Research Discovers AI Able to Reason Like a Physician

Artificial intelligence that possesses “reasoning” abilities can now assess real-world medical situations as accurately, or even more so, than healthcare professionals, as indicated by a study published in Science. Researchers evaluated OpenAI’s reasoning model o1 alongside GPT-4, doctors, and medical trainees on unfamiliar clinical cases. The o1 model frequently surpassed both GPT-4 and physicians in diagnostic precision. In assessments utilizing electronic health records from an emergency department at a Boston hospital, the o1 model achieved accuracy over two-thirds of the time during initial triage, while two expert physicians were correct around 50% of the time.

Dr. Robert Wachter from the University of California, San Francisco, referred to the discoveries as “significant” and asserted that it is “undeniable” that contemporary AI surpasses older systems and physicians in diagnostic capability. Nonetheless, he highlighted that additional research is necessary before AI can be completely integrated into clinical settings. Wachter pointed out that the study’s text-based tests did not incorporate the visual and auditory signals that doctors rely on, such as patient discomfort and medical imaging.

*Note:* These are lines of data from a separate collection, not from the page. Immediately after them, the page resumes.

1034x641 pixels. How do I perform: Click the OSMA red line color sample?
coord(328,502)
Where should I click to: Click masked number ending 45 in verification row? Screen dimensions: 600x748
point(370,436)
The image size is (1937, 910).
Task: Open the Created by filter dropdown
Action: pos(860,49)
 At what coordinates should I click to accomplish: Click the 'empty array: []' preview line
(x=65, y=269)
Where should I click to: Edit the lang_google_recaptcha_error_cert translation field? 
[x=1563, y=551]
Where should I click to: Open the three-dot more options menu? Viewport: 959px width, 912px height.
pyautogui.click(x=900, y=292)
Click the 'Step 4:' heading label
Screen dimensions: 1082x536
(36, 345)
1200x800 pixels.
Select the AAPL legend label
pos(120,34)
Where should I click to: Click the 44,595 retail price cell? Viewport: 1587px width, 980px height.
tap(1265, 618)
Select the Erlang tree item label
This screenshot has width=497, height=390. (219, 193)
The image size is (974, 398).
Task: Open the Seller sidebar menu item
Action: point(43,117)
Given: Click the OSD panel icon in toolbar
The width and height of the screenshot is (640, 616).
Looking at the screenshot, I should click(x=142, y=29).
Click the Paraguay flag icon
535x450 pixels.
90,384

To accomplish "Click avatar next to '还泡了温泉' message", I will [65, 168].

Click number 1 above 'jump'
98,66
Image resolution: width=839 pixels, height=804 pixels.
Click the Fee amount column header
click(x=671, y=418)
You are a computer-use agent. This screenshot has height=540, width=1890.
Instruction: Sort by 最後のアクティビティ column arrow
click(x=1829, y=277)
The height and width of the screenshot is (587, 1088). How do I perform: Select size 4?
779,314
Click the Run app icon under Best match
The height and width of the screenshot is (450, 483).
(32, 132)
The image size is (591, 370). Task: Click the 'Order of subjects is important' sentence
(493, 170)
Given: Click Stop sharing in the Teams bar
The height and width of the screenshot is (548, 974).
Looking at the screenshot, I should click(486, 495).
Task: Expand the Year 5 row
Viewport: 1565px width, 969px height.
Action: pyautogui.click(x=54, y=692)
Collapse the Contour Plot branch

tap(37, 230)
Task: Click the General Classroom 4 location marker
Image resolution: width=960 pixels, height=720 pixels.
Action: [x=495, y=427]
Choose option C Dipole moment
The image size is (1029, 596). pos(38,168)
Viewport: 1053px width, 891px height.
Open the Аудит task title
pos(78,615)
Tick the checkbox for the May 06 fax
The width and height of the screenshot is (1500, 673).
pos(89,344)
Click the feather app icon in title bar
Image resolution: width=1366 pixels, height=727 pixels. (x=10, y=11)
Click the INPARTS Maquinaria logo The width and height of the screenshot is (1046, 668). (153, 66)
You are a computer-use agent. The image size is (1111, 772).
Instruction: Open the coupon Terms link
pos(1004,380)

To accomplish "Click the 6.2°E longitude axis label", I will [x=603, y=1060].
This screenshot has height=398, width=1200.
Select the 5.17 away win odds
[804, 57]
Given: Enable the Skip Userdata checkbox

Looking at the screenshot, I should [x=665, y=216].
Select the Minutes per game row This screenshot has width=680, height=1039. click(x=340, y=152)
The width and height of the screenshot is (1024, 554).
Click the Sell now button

The authors of the study underscored the “pressing” requirement for more research and clinical trials to investigate AI’s potential in enhancing clinical procedures and patient outcomes. An additional article in Science by specialists from Flinders Health and Medical Research Institute concurred with the study’s conclusions but cautioned against substituting physicians with AI, promoting a collaborative model that includes supervision and accountability. They warned that without demonstrated efficacy, equity, and safety, numerous AI systems would still fall short for clinical applications.